El ciudadano atento
Mutilados y útiles
Dr. Luis Muñoz Fernández
El pasado lunes 17 de octubre se conmemoró el Día Internacional para la Erradicación de la Pobreza, cuyo tema para el período 2022-2023 es “Dignidad para todos en la práctica: los compromisos que asumimos juntos por la justicia social, la paz y el planeta”. Es un bonito lema que choca frontalmente con la realidad. No hay dignidad posible para los millones de pobres en todo el mundo, cuyo número en México rebasa la mitad de toda la población. Es el gran mentís al discurso gubernamental que, poniendo a los pobres en el centro e instrumentando la dádiva como estrategia de acarreo, no ha sido capaz de frenar el incremento de este sector mayoritario de los mexicanos.
Incluso los países que ostentan la eufónica etiqueta de “estados de bienestar” han logrado erradicar la pobreza ni han podido implementar mecanismos eficaces para paliarla. Así lo documenta la escritora Sara Mesa en su crónica “Silencio Administrativo. La pobreza en el laberinto burocrático”, donde relata esa ineficacia estatal para atender con prontitud a Carmen, una indigente sevillana con un largo historial de desgracias a cuestas: “sin raíces familiares, pobre, maltratada, agredida sexualmente, exdrogadicta, expresidiaria, exprostituta, madre sin hijo, discapacitada, enferma y sin techo”. A propósito de esto último, aprendí al leer a Sara Mesa una palabra que todavía no está en el diccionario, pero que define la condición de aquellos a los que llamamos vagabundos: sinhogarismo.
También hace una fuerte crítica a algunas de nuestras actitudes ante los pobres:
“La pobreza es fea, es difícil de mirar. Es incómoda. Se puede ser pobre pero decente: esto lo hemos escuchado muchas veces. Pobre pero limpio. Pobre pero honrado. Pobre pero sin vicios. ‘Pero’: la mala leche de la conjunción adversativa. Esa perfección, esa limpieza, que se le exige a los más pobres.

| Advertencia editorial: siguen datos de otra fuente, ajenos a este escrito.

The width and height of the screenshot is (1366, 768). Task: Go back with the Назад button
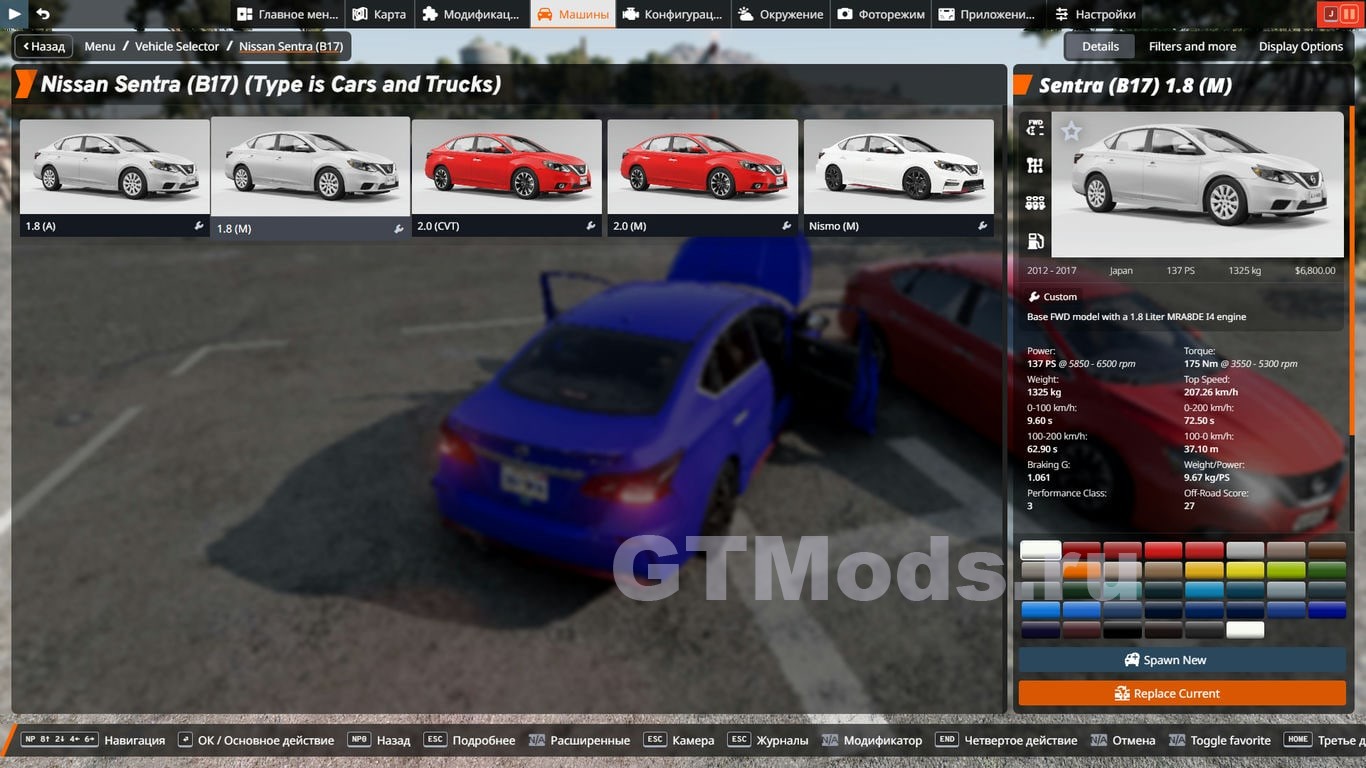pyautogui.click(x=43, y=46)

Los queremos beatíficos, agradecidos, puros de corazón, impecables. Que no digan una palabra más alta que la otra. Que den siempre las gracias y no insistan. Que se acerquen un poco pero que se retiren enseguida. Que gasten nuestras limosnas en lo que nosotros decidamos que se las deben gastar. Que no haya una sola tacha en su pasado, ni un desliz”.

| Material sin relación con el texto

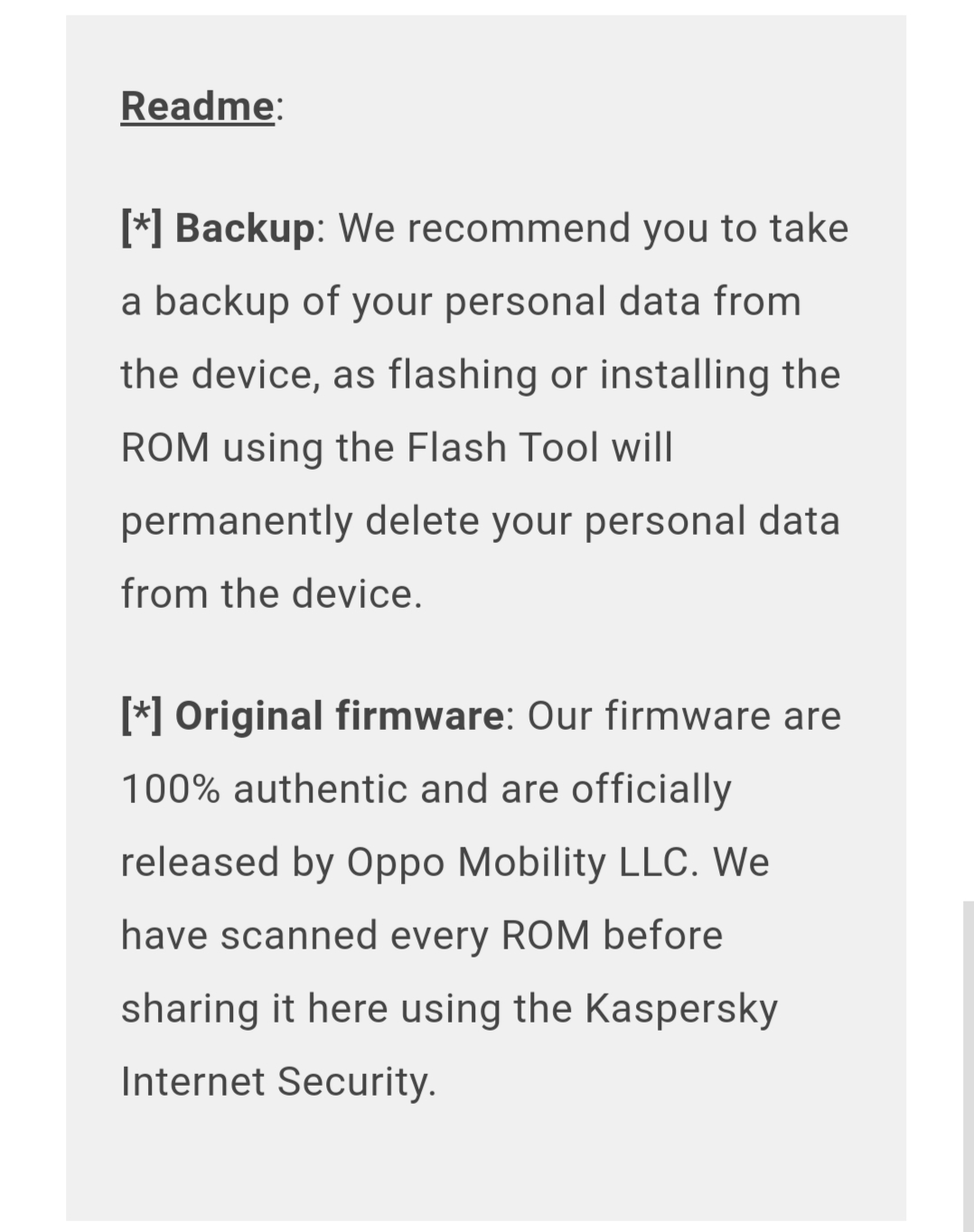Click 'a backup of your personal data from' line
Viewport: 974px width, 1232px height.
461,302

A través de las peripecias de Carmen para acceder a la llamada “renta mínima” que ofrece el gobierno a los indigentes como ella, que le llegará demasiado tarde y será insuficiente para atender sus necesidades más apremiantes, Sara Mesa desnuda la perversidad del laberinto burocrático para obtenerla:
“El laberinto burocrático no considera la precariedad de la vida de decenas de miles de personas que no tienen un hogar estable o ni siquiera tienen hogar… El silencio administrativo es unilateral, porque a la otra parte se le exige comunicación constante, veraz, rápida y eficiente.
El laberinto burocrático tiene el poder de callar apelando a sus razones –«falta personal», «faltan recursos», «se han retrasado las partidas», «las ayudas son nuevas», «estamos definiendo los criterios», «estamos saturados» …
Sin embargo, no hay razones válidas para el silencio de la otra parte –«me cortaron la línea de teléfono y no pude recibir su llamada», «no me dio tiempo a pedir el papel que me dijeron», «no entendí que papel era necesario y mandé otro por error», «no tenía dinero para tomar el autobús y hacer trámites», «me escribieron a la dirección de la que me echaron por no pagar»», «estoy enfermo y nadie me está ayudando».
Esto no cambiará mientras atendamos solamente las manifestaciones y no la raíz de la pobreza. Como el médico que sólo trata los síntomas sin cambiar las condiciones que originan la enfermedad. En este caso, el origen de la enfermedad es la desigualdad. En la realidad pura y dura, con una meritocracia anulada por la corrupción y el amiguismo, las oportunidades no son las mismas para todos. De ahí hay que partir.